Merchants are not happy when you bounce a check because they don’t get the money you promised to pay them. In addition to not getting your payment, the merchant’s bank charges a fee called a return deposited item fee. Now, the merchant will likely tack on a variety of fees that you will owe on top of the amount you still owe because your check payment failed to clear. Adding up all the returned check fees, the total penalty can easily exceed what you would have been charged with just an overdraft fee from your bank.
Unfortunately, this is not necessarily the end of the penalties for bouncing a check. If your payment did not clear due to a bounced check, you may face additional penalties in the form of late fees. Most companies charge additional late fees for rent payments, mortgage payments, utility payments, and credit card payments. Late fees in the range of $25 to $100 could be added to the returned check fees you already owe.
For someone who’s already facing some cash flow problems, the penalties associated with a bounced check can be pretty severe. Writing a check that ends up bouncing can easily end up costing you an additional $100 in fees. Unfortunately, some of the potential long-term effects are even worse than the upfront financial penalties.
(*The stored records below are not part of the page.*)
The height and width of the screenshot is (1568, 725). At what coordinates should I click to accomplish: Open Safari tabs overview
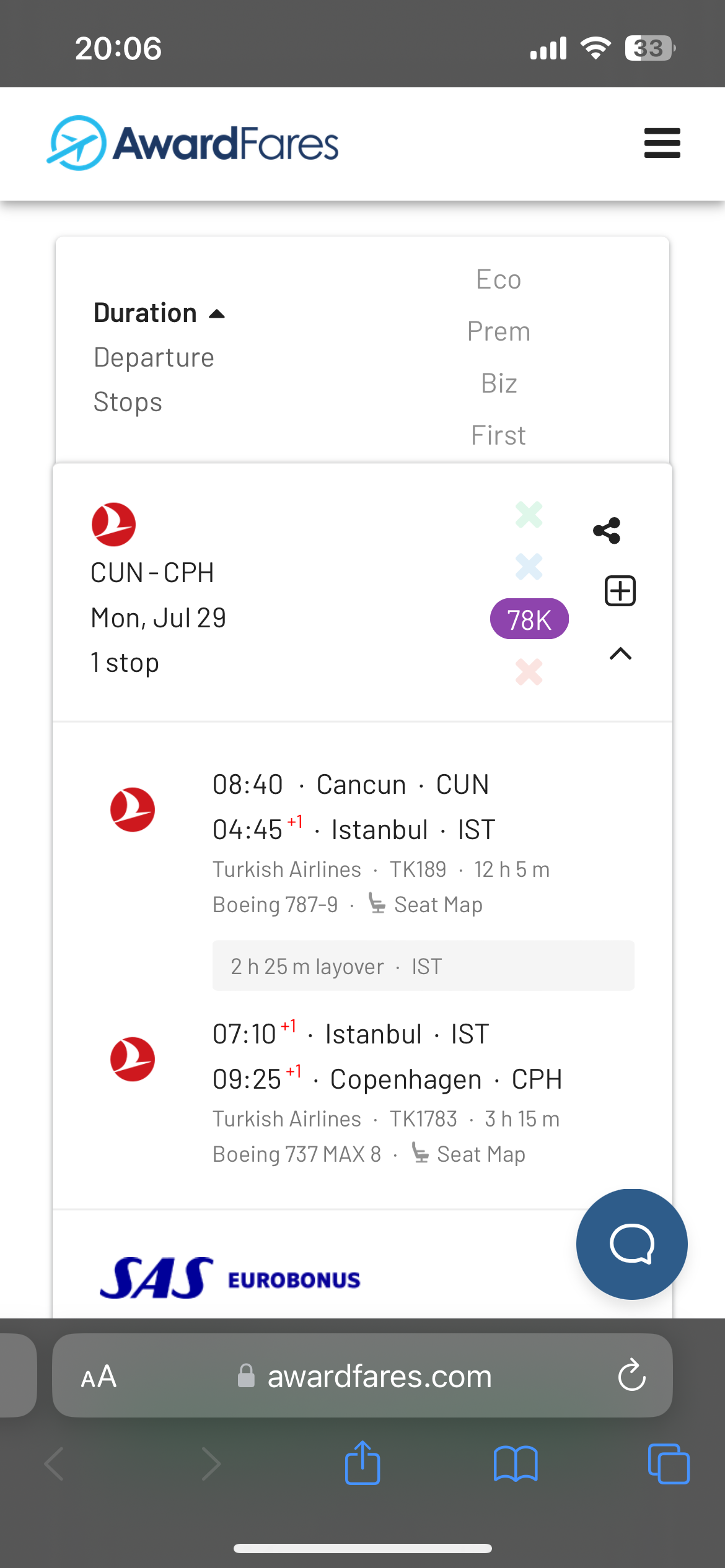[x=668, y=1463]
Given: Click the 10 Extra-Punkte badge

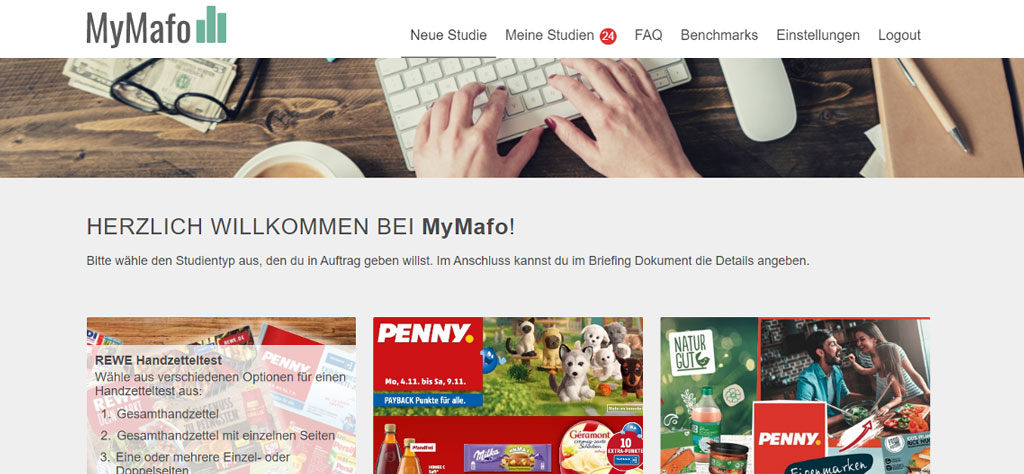Looking at the screenshot, I should [624, 450].
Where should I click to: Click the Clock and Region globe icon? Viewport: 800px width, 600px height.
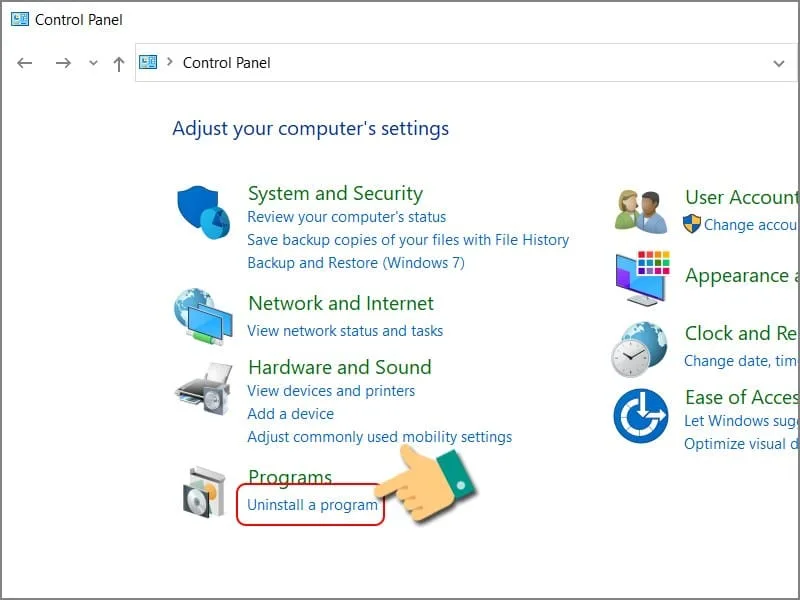[640, 348]
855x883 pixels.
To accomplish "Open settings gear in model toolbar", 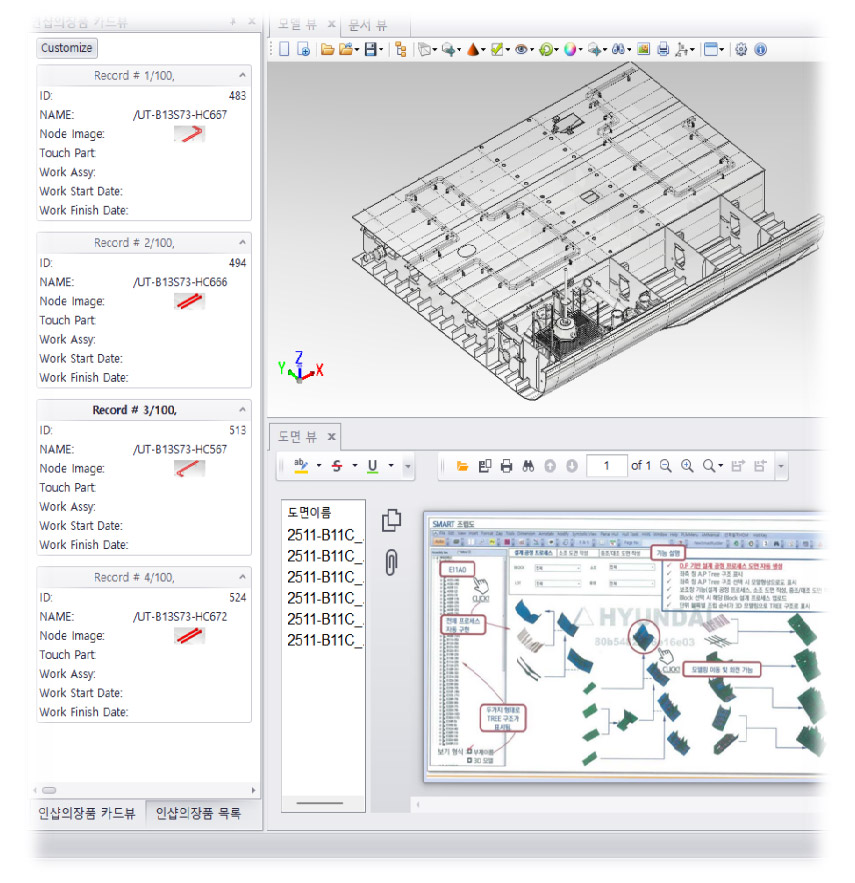I will (x=741, y=49).
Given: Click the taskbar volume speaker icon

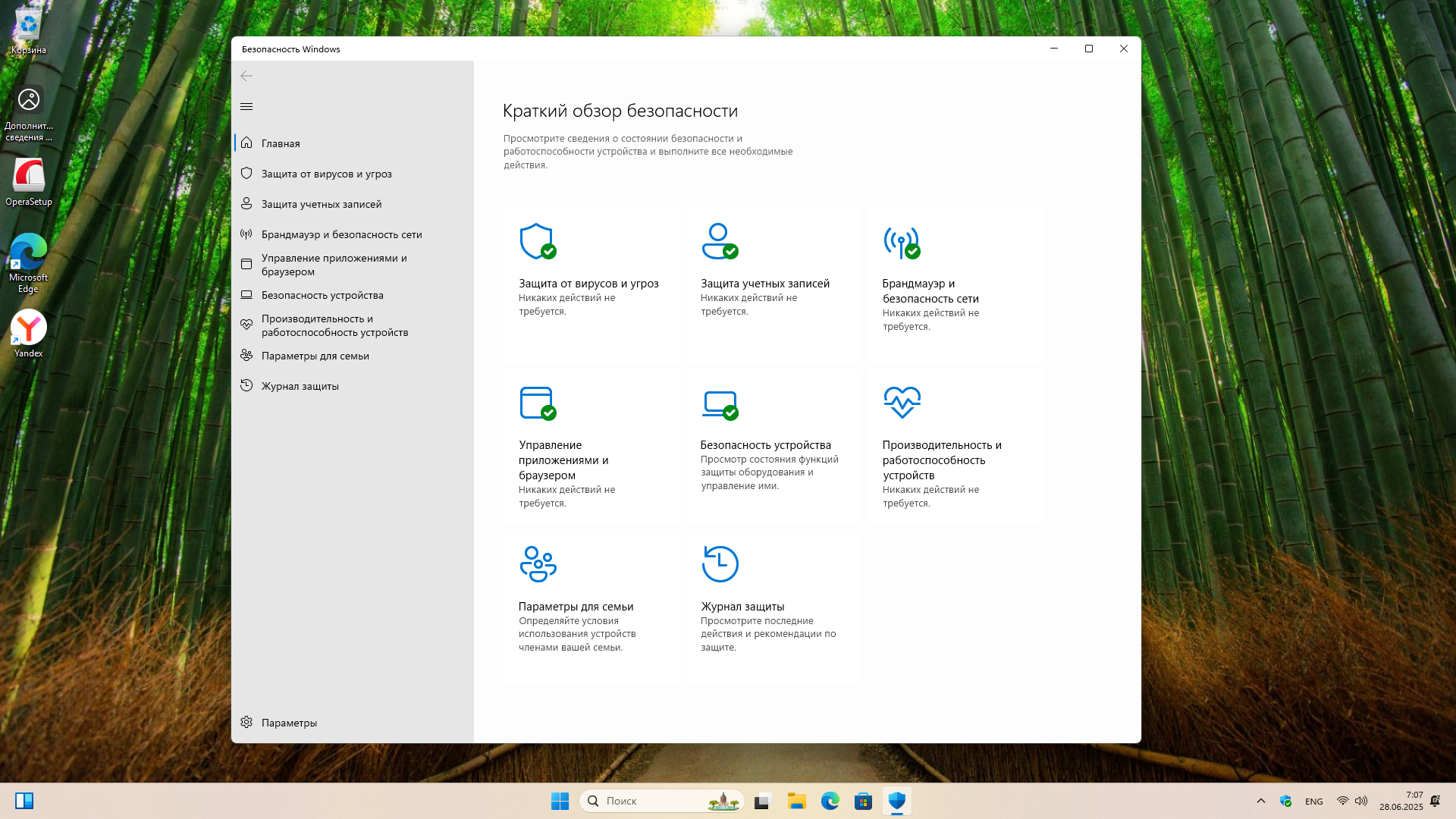Looking at the screenshot, I should pos(1361,801).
Purposely making a payment with a check knowing the funds are not available can be considered to be a form of check fraud.
TeleCheck is a consumer reporting agency that creates a database of consumers who may pose an above-average risk for fraud. Unlike credit reporting agencies that report credit scores and credit history, consumer reporting agencies like TeleCheck report information about consumers who are a higher risk for bounced checks and consumer fraud.
Large merchants such as Target and Walmart use databases such as this in order to decide whether or not to accept check payments from customers. If you bounce a check a few times, you could get flagged for being a higher-risk customer. Then, you simply won’t be able to use a check to make a payment with many merchants.
Furthermore, your bank could end up closing your account and reporting you to another consumer reporting agency that banks use before allowing customers to open new checking accounts. Bouncing a check is costly in the short run, but it is even more costly in the long run if you have problems opening a checking account at all.